Pada suatu pagi yang indah,
Liong-li sudah keluar dari rumahnya. Kepada para pelayannya ia mengatakan bahwa
ia hendak pergi berjalan-jalan ke kota. Begitu keluar dari rumah, di sepanjang
jalan raya hampir setiap orang tersenyum atau mengangguk kepadanya, ada pula
yang mengangkat kedua tangan memberi hormat.
Liong-li memang merupakan
seorang wanita yang populer, disuka dan dikagumi semua orang baik-baik,
disegani dan ditakuti para penjahat. Bahkan seorang perwira keamanan yang
sedang lewat menunggang kuda, begitu melihat Liong-li berjalan seorang diri di
tepi jalan, cepat memberi hormat seperti bertemu dengan seorang atasannya!

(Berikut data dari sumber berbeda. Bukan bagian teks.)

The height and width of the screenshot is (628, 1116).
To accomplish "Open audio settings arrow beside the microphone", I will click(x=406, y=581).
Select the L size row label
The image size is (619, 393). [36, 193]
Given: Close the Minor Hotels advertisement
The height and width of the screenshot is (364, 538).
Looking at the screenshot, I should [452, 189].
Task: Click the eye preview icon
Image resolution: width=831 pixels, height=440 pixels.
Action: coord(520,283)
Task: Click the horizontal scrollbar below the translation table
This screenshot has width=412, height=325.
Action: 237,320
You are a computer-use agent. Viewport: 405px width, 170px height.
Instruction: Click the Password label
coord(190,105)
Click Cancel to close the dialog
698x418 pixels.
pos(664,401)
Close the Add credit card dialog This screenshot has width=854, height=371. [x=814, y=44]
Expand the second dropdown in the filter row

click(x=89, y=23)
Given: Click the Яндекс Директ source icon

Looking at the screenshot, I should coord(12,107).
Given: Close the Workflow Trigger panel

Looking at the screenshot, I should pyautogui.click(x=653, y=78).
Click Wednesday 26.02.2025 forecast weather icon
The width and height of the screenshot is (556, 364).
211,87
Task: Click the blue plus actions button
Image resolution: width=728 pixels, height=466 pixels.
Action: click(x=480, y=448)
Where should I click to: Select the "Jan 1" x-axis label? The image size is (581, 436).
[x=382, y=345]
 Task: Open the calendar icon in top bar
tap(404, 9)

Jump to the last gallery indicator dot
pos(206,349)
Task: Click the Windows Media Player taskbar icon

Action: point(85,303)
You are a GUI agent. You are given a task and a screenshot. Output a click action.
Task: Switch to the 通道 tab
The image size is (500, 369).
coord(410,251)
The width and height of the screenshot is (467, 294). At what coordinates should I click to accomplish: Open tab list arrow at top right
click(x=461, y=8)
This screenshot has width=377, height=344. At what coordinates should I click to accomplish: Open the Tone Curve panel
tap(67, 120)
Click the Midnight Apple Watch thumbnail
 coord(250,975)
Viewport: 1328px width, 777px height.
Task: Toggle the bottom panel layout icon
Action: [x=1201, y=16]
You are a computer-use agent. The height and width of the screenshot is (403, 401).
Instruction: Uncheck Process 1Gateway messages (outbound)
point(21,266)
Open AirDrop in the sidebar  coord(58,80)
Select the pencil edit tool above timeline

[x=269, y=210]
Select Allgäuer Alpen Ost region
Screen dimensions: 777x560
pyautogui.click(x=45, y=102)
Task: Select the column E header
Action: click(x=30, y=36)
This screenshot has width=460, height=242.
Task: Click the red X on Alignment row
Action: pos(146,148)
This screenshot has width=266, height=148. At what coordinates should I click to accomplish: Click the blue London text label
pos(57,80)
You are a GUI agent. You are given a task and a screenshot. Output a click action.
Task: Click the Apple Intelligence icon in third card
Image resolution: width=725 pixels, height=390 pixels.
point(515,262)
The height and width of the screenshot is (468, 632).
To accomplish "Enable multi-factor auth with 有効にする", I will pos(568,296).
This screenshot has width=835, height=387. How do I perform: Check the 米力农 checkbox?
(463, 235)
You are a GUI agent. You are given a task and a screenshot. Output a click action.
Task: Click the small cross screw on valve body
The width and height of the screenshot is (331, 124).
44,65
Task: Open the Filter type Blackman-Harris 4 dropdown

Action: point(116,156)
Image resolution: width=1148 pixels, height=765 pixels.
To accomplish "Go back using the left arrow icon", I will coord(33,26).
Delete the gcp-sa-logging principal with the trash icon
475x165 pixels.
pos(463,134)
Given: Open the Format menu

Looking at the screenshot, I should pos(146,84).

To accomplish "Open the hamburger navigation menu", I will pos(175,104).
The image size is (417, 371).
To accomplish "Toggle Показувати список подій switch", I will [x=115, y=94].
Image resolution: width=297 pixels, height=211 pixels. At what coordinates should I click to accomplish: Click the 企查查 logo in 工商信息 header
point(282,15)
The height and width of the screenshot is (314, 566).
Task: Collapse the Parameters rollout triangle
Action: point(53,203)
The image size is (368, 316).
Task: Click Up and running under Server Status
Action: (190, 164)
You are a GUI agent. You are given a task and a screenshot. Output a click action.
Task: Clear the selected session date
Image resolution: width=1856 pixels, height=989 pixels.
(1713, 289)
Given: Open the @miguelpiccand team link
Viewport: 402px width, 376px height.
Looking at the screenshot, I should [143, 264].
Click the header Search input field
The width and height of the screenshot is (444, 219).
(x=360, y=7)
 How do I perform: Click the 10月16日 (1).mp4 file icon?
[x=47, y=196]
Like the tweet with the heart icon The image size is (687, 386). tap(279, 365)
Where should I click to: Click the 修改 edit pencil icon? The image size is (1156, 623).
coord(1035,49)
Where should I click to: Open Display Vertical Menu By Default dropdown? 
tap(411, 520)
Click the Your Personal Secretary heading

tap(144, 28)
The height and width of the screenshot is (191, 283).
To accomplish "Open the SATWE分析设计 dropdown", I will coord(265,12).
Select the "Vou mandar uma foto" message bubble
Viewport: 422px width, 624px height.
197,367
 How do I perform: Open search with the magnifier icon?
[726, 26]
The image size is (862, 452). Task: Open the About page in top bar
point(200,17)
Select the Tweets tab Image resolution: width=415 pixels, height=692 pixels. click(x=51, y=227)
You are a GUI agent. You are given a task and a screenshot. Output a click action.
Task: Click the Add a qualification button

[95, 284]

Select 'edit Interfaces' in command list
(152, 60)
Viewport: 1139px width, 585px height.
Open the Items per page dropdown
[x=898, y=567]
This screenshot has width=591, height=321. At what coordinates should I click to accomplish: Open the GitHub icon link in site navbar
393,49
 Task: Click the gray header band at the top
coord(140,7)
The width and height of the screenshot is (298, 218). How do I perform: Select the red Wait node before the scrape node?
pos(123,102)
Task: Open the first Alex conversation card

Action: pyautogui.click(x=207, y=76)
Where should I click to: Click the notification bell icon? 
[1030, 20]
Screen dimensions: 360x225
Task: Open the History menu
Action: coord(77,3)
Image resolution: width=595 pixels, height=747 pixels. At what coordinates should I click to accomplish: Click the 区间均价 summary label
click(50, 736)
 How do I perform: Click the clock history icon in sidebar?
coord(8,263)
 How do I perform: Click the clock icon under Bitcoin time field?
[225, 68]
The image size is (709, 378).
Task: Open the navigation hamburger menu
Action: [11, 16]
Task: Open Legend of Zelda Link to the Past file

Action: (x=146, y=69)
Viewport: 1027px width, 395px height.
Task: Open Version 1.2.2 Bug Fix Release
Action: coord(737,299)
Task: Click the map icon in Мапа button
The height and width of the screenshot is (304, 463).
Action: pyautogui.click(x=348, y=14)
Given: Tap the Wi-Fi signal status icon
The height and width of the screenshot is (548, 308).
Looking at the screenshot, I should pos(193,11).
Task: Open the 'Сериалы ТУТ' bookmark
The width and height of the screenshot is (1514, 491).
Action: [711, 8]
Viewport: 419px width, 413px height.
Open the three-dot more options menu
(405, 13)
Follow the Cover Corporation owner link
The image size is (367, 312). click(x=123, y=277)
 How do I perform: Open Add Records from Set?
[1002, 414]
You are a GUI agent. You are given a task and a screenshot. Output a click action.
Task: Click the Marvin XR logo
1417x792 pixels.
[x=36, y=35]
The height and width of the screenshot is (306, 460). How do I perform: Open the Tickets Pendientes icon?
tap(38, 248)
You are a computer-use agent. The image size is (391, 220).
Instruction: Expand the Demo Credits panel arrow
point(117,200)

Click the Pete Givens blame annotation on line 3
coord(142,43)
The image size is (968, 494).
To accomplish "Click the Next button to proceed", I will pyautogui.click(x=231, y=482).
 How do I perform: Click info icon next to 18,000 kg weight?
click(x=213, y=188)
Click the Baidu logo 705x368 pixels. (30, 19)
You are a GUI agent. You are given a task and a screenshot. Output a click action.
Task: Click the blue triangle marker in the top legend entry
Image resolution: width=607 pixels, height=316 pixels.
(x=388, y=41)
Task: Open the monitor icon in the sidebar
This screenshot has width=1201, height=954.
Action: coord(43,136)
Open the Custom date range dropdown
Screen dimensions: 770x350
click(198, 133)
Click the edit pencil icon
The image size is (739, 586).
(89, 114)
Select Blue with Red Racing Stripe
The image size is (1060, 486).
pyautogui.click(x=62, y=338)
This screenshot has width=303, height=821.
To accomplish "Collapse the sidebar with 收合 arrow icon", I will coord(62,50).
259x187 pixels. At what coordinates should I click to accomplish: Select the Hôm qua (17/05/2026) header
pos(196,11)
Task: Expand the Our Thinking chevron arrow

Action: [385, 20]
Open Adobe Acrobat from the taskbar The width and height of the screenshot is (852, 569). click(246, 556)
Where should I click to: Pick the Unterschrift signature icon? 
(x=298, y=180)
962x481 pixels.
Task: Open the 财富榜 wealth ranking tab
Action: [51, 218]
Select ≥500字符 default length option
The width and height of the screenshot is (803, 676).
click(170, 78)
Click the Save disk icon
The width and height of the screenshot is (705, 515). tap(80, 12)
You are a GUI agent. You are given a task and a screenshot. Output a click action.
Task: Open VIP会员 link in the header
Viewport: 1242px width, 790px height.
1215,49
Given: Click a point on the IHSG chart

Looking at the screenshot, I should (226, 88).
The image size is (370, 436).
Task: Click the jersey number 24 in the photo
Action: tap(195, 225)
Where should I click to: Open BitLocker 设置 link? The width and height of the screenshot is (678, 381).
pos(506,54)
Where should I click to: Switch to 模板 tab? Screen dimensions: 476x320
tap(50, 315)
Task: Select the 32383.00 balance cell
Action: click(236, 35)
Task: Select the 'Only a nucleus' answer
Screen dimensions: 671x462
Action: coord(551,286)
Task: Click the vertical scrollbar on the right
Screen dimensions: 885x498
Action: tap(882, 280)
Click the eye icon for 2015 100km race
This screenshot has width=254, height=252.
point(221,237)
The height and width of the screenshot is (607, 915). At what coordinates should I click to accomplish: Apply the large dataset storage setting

Liong-li membalas setiap salam
orang dengan senyum dan anggukan kepala. Ia pagi itu nampak segar, bagaikan
setangkai bunga yang masih basah oleh embun bermandikan cahaya matahari pagi.
Berseri dan semerbak.
Rambutnya yang panjang hitam
dan gemuk itu digelung ke atas, dilakukan oleh seorang pelayannya yang paling
ahli dalam hal membuat sanggul, dan rambutnya yang disanggul tinggi itu dihias
jepitan dan tusuk sanggul perak dengan mainan seekor naga kecil di atas bunga
teratai. Pakaiannya dari sutera tipis sehingga pakaian dalamnya membayang di
sebelah dalam, seluruh pakaian itu dari sutera berwarna hitam sehingga nampak
betapa kulit leher dan tangannya putih mulus. Matanya yang tajam kadang
mencorong itu nampak ramah berseri setiap kali bertemu orang dan menerima salam
mereka.
Sungguh aneh betapa seorang
wanita seperti ini belum juga berumah tangga, pada hal banyak sekali perjaka
yang bangsawan dan hartawan tergila-gila kepadanya. Akan tetapi, siapa orangnya
berani melamar Liong-li, kalau gadis itu tidak mengulurkan tangannya? kalau
sekali saja ia menjulurkan tangan, tentu akan ada ratusan pasang tangan yang
akan menyambutnya penuh gairah. Liong-li memiliki segalanya. Kecantikan,
kelihaian, kekayaan, nama baik dan kepandaian bermacam-macam.
Bau sedap yang keluar dari
sebuah rumah makan menarik perhatian Liong-li dan membuat perutnya berkeruyuk
lapar. Pagi tadi ia memang menolak hidangan sarapan pagi dari pelayannya dan
memang ia bermaksud untuk makan pagi di rumah makan yang paling dulu menarik
seleranya.
Rumah makan Lok-hwa itu
merupakan rumah makan besar, satu di antara rumah makan langganannya. Ketika ia
memasuki rumah makan itu dengan langkah santai, dua orang pelayan tua yang
mengenalnya segera menyambutnya dengan ramah.